"What is striking, though, is that after people get through complaining to you about their situation, they each seem to have a story about a family member or cousin who was arbitrarily jailed or killed by Saddam's thugs. They are truly glad to be rid of him. America did good in doing that, so now we must build a peace we can be equally proud of.
"But this is such a broken land. Its spirit was broken by Saddam long before we arrived, and now, because of this war, its major cities and iron-fisted order are being broken as well. Killing Saddam alone will not bring America the thank-yous it expects because Iraqis are not yet feeling free. Only replacing Saddam's order with a better order will do that. "There is no freedom because there is no security," said Dr. Mohammed al-Mansuri, the hospital's director. . .
". . .America broke Iraq; now America owns Iraq, and it owns the primary responsibility for normalizing it. If the water doesn't flow, if the food doesn't arrive, if the rains don't come and if the sun doesn't shine, it's now America's fault.
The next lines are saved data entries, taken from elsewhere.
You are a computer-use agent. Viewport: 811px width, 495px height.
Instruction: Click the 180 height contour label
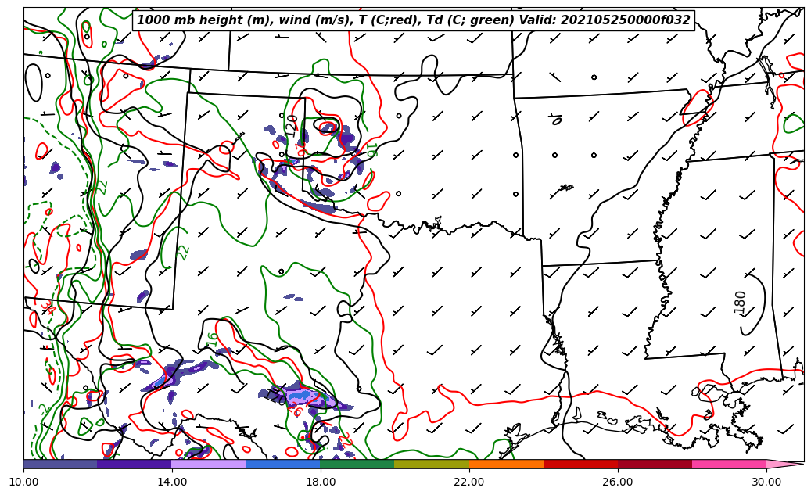(740, 302)
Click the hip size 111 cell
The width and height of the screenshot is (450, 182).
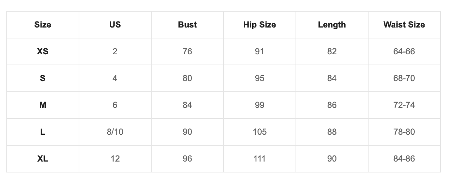click(x=260, y=159)
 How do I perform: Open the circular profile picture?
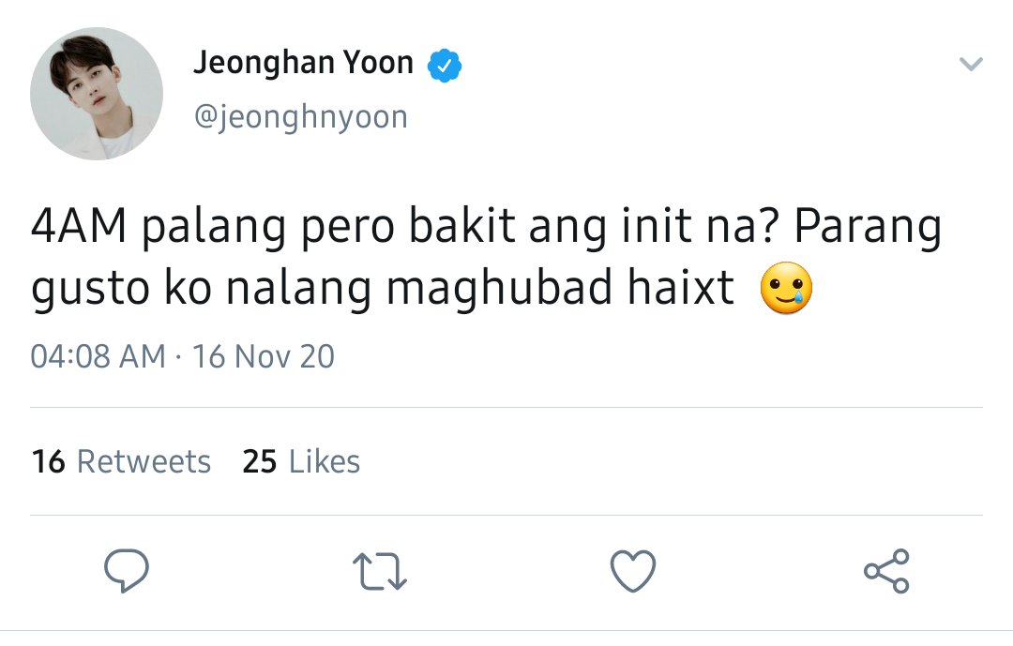coord(97,94)
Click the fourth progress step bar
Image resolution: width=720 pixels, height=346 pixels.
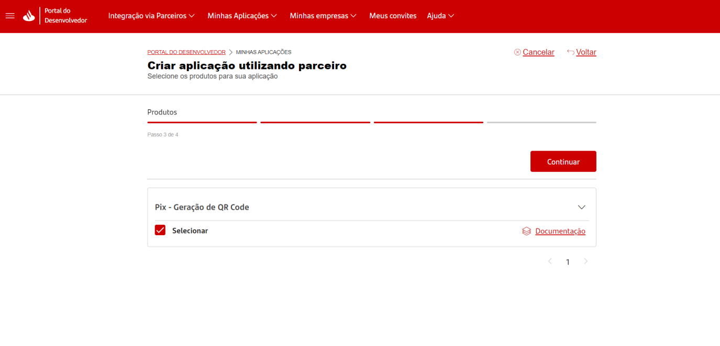click(x=541, y=122)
We'd better get used to it, we'd better make things right, we'd better do it soon, and we'd better get all the help we can get.
America broke Iraq? We now own the place? And it's our job to fix it? You would have to write for the Times to believe that. It was 25 years of Saddam that broke Iraq--Friedman admits as much--and a big chunk of the Iraqi people allowed it to happen. I'm glad the Iraqi people are dancing in the streets, but truth be told, many of the Iraqi people have a lot to answer for.
Now that the US has dethroned Saddam, we owe Iraq a modicum of policing until an interim government is established. Where people are in immanent danger of death due to the war, relief aid to relive that danger is in order. But that's it. Saddam's boot have been removed from the necks of the Iraqi people. The onus on rebuilding Iraq now properly belongs to the Iraqis.